These days it has become common sense that Artificial Intelligence (AI) can deliver business value to organizations and their customers.

However, many organizations face difficulties in achieving the expected results of an AI strategy. Companies feel the need to be part of the ‘AI game’ but find it difficult to execute and derive tangible business and social impact.

This is not surprising as AI is a broad and complex field involving complex technologies, complex mathematical and statistical methods and last but not least new ways of working and thinking.    

I had the privilege to speak with Doron Reuter and asked him about  ING’s approach towards AI. Doron is responsible for AI Products & Partnerships within ING’s Advanced Analytics (AA) tribe of Wholesale Banking (WB).

Hopefully, this blog helps you with finding the right approach, when it comes to setting up or improving your AI department.

Topics of this interview:

·         How to get started with AI?

·         What do you do with AI?

·         What do you need to build an AI product?

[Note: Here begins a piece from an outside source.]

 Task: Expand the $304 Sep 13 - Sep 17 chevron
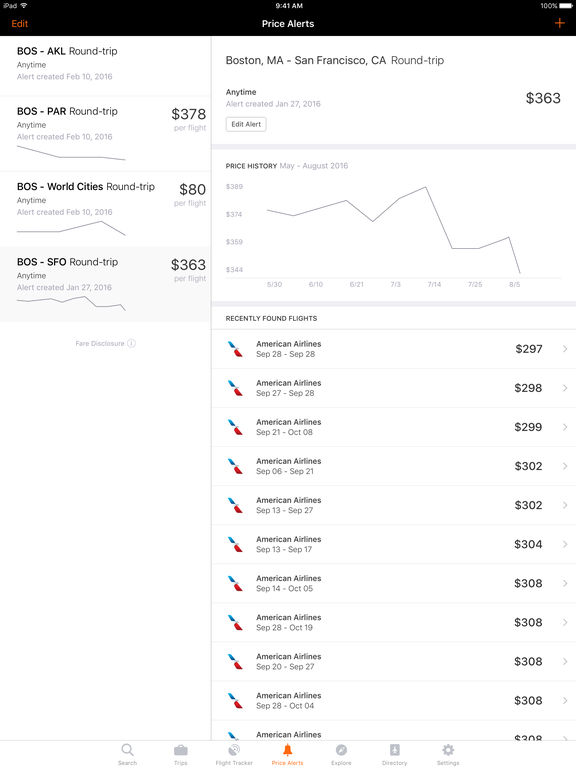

Before diving in, what are the origins of the AA tribe of WB within ING?

In 2014 ING announced the Think Forward Strategy with the purpose to empower people to stay a step ahead in life and in business. One of the pillars of this strategy is to use Analytics to better understand our customer’s needs and continuously improve the way we empower them. As a result of Think Forward, ING set up a team to research what big data meant for WB, resulting in the AA tribe.

After doing research, the  team came to the conclusion that within the Wholesale Bank, we would be able to deliver most value by developing end to end software products with embedded machine learning algorithms. This approach enables our clients and users to continuously apply valuable insights to augment their work. For us it means we can continuously enhance the insights that we delivered through our products.

Since 2014, ING’s AA tribe has grown to 83 professionals in 4 countries comprising a state of the art custom data analytics platform, data engineers, data scientists, software engineers, ux designers and product managers, all working to delivering products.

Some examples of successful AI use-cases within ING:

·         Early Warning System: Using AI to assess credit risk

·         Katana: AI tool sharpens investor decisions on bonds

·         Axyon: AI boost for syndicated loans market

If you are interested in reading more about the core activities of ING Wholesale Banking Advanced Analytics, you can find an overview here.

One of the success factors in building AI products is an agile way of working in multi-skilled self-steering teams so that you can maximize execution speed, flexibility and the development of craftsmanship within the team.  ING is well-known for its agile organizational structure – referring to the famous Spotify model. However, Doron determines that there are also a number of additional aspects to consider when  setting up an AI department and developing AI products .

So you want to develop AI products, but where do you start?

Firstly, you need to strike the right balance between top down strategy and bottom up initiative.

Without Think Forward it would be much more difficult to get organizational momentum for an AI department. However,  you also need people in the business who are dealing with clients on a day to day basis to dedicate the time to working out the most valuable applications of AI in their client interactions. A strong mandate from the top will give you access to funding, the platform to talk about the value of AI and access to key people in the business.  But it is crucial in your “evangelization” of AI that you link the realistic possibilities of AI very specifically to the business context of your people and clients. It is also crucial that you team up with your business and client counterparts whose knowledge is important to articulating what to build as you will need to make choices and you want to build the most valuable AI products.  

What do you do with AI?

Assuming your objective is to use the possibilities of AI to maximize the value to your clients then it is important to consider: (1) the time horizon of  your innovation i.e. do you want to incrementally improve the current business or do you want to develop a completely new future proof business model and (2) the interaction of user problems and business problems.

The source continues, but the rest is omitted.